In recent years, under the economic policy of Made in China 2025, the regime has been rapidly developing domestic manufacturing in high-tech and critical industries, including robotics, telecommunications, and pharmaceuticals. The senator warned that such efforts expose the United States and other countries to great risk.

“Basically, then they have the ability to hold the world hostage when the world needs a certain something, such as pharmaceuticals, which we have needed now,” Blackburn said.

The pandemic has exposed vulnerabilities in global supply chains, particularly in medical gear and pharmaceuticals.

China is the world’s largest producer of ingredients used to make drugs. The United States is heavily dependent on either drugs that are sourced from China, or drugs made from ingredients manufactured in China.

In March, Blackburn and Sen. Bob Menendez (D-N.J.) introduced the Securing America’s Medicine Cabinet (SAM-C) Act, which would reduce American dependence on China for ingredients used to make drugs by boosting homegrown production. The bill would authorize $100 million to be allocated to develop innovations and conduct workforce training.

Blackburn added that this measure could be used as a blueprint for onshoring other critical industries, such as semiconductors, batteries, and telecommunications equipment.

“We need to do a better job of making plans for those rainy days, and for those adverse events that are always going to happen,” she said.

Blackburn lambasted Beijing’s coverup of the CCP virus outbreak, which lead to the global spread of the virus.

The Congressional Budget Office estimated that the U.S. economy could contract by nearly $8 trillion in the next 11 years due to the downturn from the pandemic.

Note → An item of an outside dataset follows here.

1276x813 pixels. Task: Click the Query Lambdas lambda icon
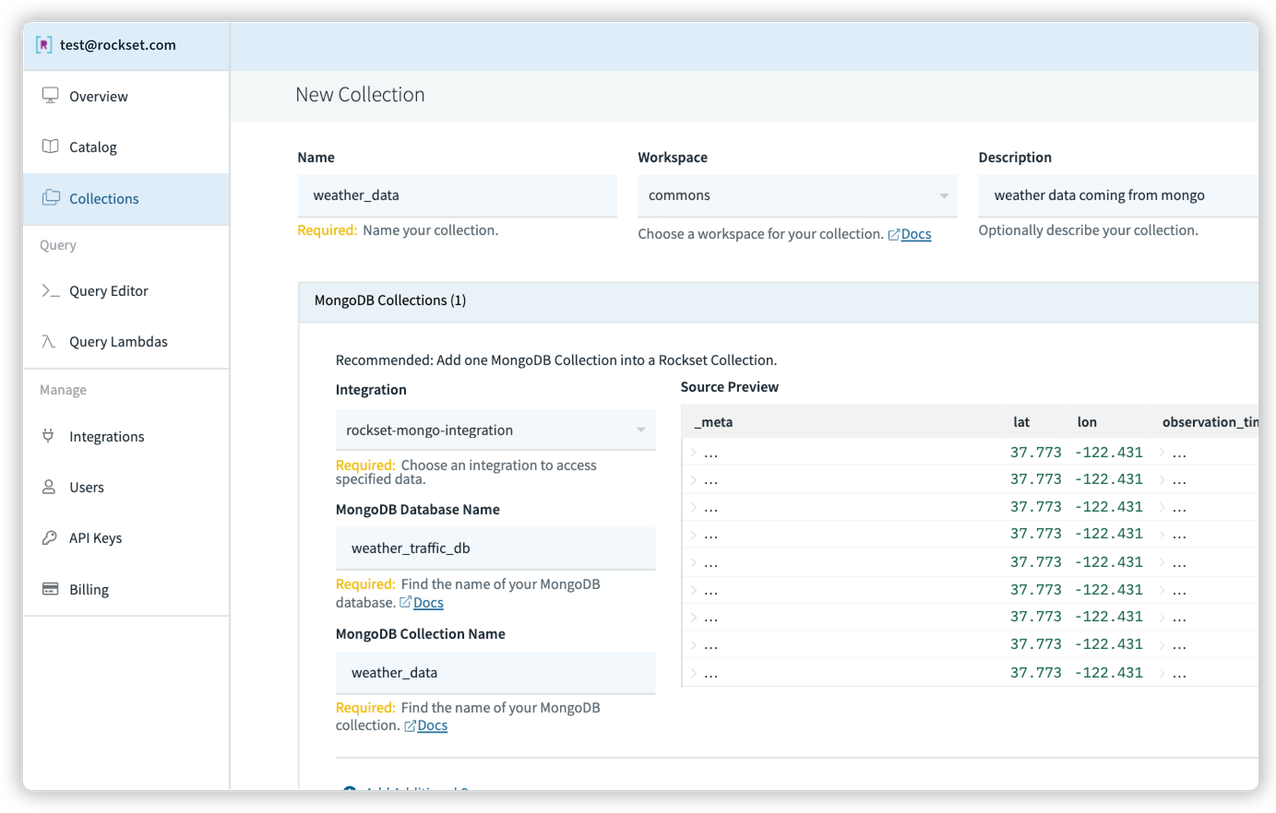(49, 342)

“Our grandchildren are going to be paying for this,” she said.

The senator is among the many voices both inside and outside the United States calling for Beijing to be held accountable for its mishandling of the outbreak. Last month, she co-sponsored the Stop COVID Act that would allow Americans to sue the Chinese Communist Party in courts to recover losses suffered as a result of the pandemic. The legislation, which has also been introduced in the House, would remove the legal protection from U.S. lawsuits that foreign countries currently enjoy.

Blackburn also urged Americans to think about “our relationship with China, and the way they’re pushing their tentacles into the U.S.”

She cited the example of how Beijing has installed itself in the American education system by opening Confucius Institutes in U.S. colleges, and Confucius Classrooms in K–12 grade schools. While billed as Chinese language and culture centers, these Beijing-funded organizations have attracted mounting criticism over their role in snuffing out academic freedom and spreading propaganda. There are around 80 Confucius Institutes and more than 500 Confucius Classrooms across the country, according to the advocacy group National Association of Scholars.

“If you have a child whose K through 12 school has a Confucius Classroom … you need to ask what the participation of the Chinese Communist Party is with that classroom, because what they are speaking is, by their own admission, propaganda.”